Antoine N'Gossan

Personal information
- Full name: Jean-Etienne Antoine N'Gossan
- Date of birth: 30 November 1990 (age 35)
- Place of birth: Abidjan, Ivory Coast
- Height: 1.73 m (5 ft 8 in)
- Position: Midfielder

Youth career
- Académie de Sol Beni

Senior career*
- Years: Team / Apps / (Gls)
- 2007–2008: ASEC
- 2009–: Charlton Athletic
- 2009: → ASEC (loan)
- 2010: → SV Zulte Waregem (loan) / 0 / (0)
- 2010: → ASEC (loan)
- 2011: ASEC
- 2012: SOA

International career
- 2005: Ivory Coast Under-17
- 2008: Ivory Coast Under-21
- 2008: Ivory Coast Under-23 / 2 / (0)

= Antoine N'Gossan =

Ivorian footballer

Jean-Etienne Antoine N'Gossan (born 30 November 1990) is an Ivorian footballer who plays as a midfielder.

==Club career==
Born in Abidjan, N'Gossan began his career 2003 at Académie de Sol Beni and was promoted in 2007 to ASEC Mimosas.
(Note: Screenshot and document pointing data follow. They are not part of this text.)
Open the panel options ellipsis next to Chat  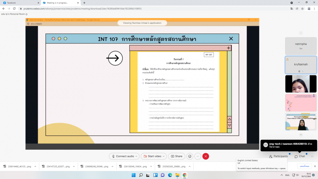pyautogui.click(x=312, y=156)
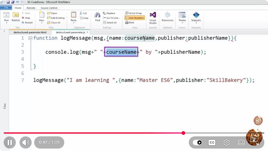Toggle video autoplay switch
The width and height of the screenshot is (268, 151).
tap(197, 142)
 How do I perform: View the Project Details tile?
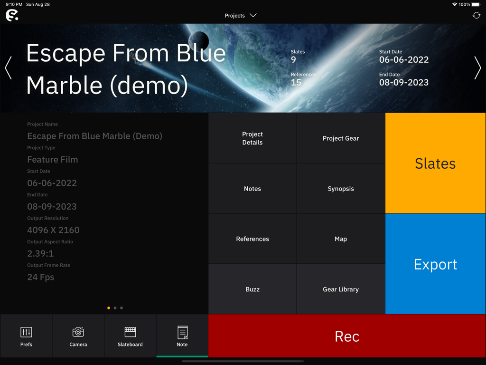[x=252, y=138]
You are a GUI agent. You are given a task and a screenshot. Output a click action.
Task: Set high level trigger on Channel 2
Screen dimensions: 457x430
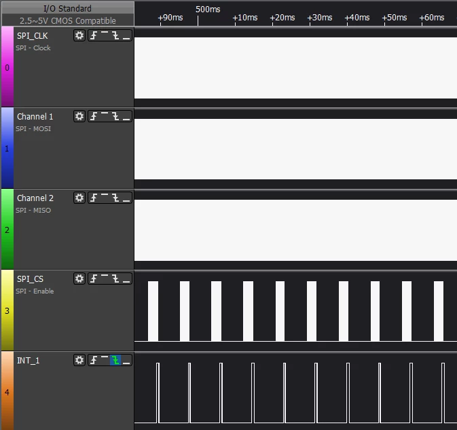click(x=105, y=198)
Along with Zoro Cyriac Gohi Bi, Troh César Hougnonhouon and Moussa Guindo, N'Gossan moved to Charlton Athletic on 18 January 2009.

In January 2010, he joined Belgian side SV Zulte Waregem on a six-month from ASEC Mimosas with Zulte Waregem given an option to sign him permanently.

After his loan to Zulte Waregem, N'Gossan returned to ASEC Mimosas.

In January 2012 he left ASEC Mimosas and joined with Lamine Sogodogo to SO de l'Armée.

==International career==
N'Gossan has played with the Ivory Coast Under-17, in the qualification for the 2005 FIFA U-17 World Championship in Peru.
He represented his country at the 2008 Olympic Games. With the Ivory Coast Under-21 side, he played at the Toulon Tournament 2008 and participated at the 2009 African Youth Championship.